Rostock: Veranstaltung „Licht ins Dunkel: Rechtsextreme Strukturen“ am 7. Juni

Unter dem Titel „Licht ins Dunkel: Rechtsextreme Strukturen …aufdecken, gesellschaftliche Handlungsmöglichkeiten aufzeigen“ führt die Landtagsfraktion der Grünen MV am 7. Juni ab 19Uhr30 in Kooperation mit der Heinrich-Böll-Stiftung Mecklenburg-Vorpommern eine Podiumsdiskusion durch.

Anwesend sein werden Wolfgang Wieland, MdB B’90/DIE GRÜNEN, Michael Seidel, Chefredakteur Nordkurier und Dr. Gudrun Heinrich, Universität Rostock. Die Moderation übernimmt Jürgen Suhr, Fraktionsvorsitzender BÜNDNIS 90/DIE GRÜNEN MV.

Wo findet das Ganze statt?
Heinrich-Böll-Stiftung MV Mühlenstrasse 9, 18055 Rostock

Im Einladungstext heißt es:

… Unfassbar, dass drei Menschen fast ein Jahrzehnt durch Deutschland ziehen und mindestens zehn Morde sowie Banküberfälle und Sprengstoffattentate begehen konnten, ohne dabei entdeckt zu werden. Bei der Verfolgung der rechten Terrorgruppe „Nationalsozialistischer Untergrund“ (NSU) hat der Staat fatal und entsetzlich versagt.

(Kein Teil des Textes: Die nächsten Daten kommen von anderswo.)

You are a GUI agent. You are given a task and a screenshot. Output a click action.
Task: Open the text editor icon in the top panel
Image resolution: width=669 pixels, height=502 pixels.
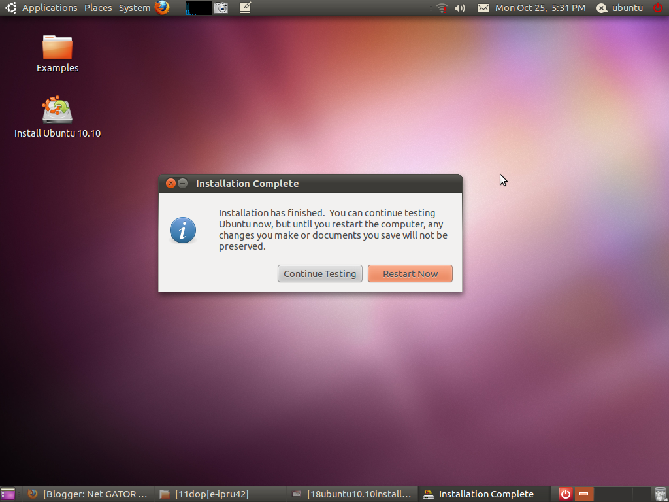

Polizei- und Verfassungsschutzbehörden von Bund und Ländern haben die Aufklärung durch Kompetenzgerangel blockiert und einen rechtsextremen Hintergrund nicht ausreichend verfolgt.

Wieso das Wirken des NSU Staat und Gesellschaft so lange verborgen bleiben konnte, ermittelt
zurzeit ein Untersuchungsausschuss im Bundestag. Der Bundestagsabgeordnete Wolfgang Wieland (Fraktion BÜNDNIS 90/DIE GRÜNEN) berichtet über die bizarren Pannen bei den Ermittlungen gegen das Zwickauer-Trio, die der Untersuchungsausschuss ans Licht bringt. Ob auch Polizei und Verfassungsschutz in Mecklenburg-Vorpommern versagt haben, recherchiert Michael Seidel, Chefredakteur des Nordkuriers. Seit mehreren Jahren berichtet der Journalist investigativ über die rechte Szene vor Ort. Zurzeit klagt der Nordkurier gegen das Innenministerium auf Auskunft darüber, was dem Verfassungsschutz über die Aktivitäten der Zwickauer-Zelle bekannt war. Dr. Gudrun Heinrich von der Universität Rostock forscht und arbeitet zu Rechtsextremismus in Mecklenburg-Vorpommern. Sie wird aufzeigen, wie die Zivilgesellschaft sich stark gegen rechtes Gedankengut stellen und Neonazis wieder in die freiheitliche Demokratie eingliedern kann.´
NeofaschistInnen sind von der Veranstaltung ausgeschlossen.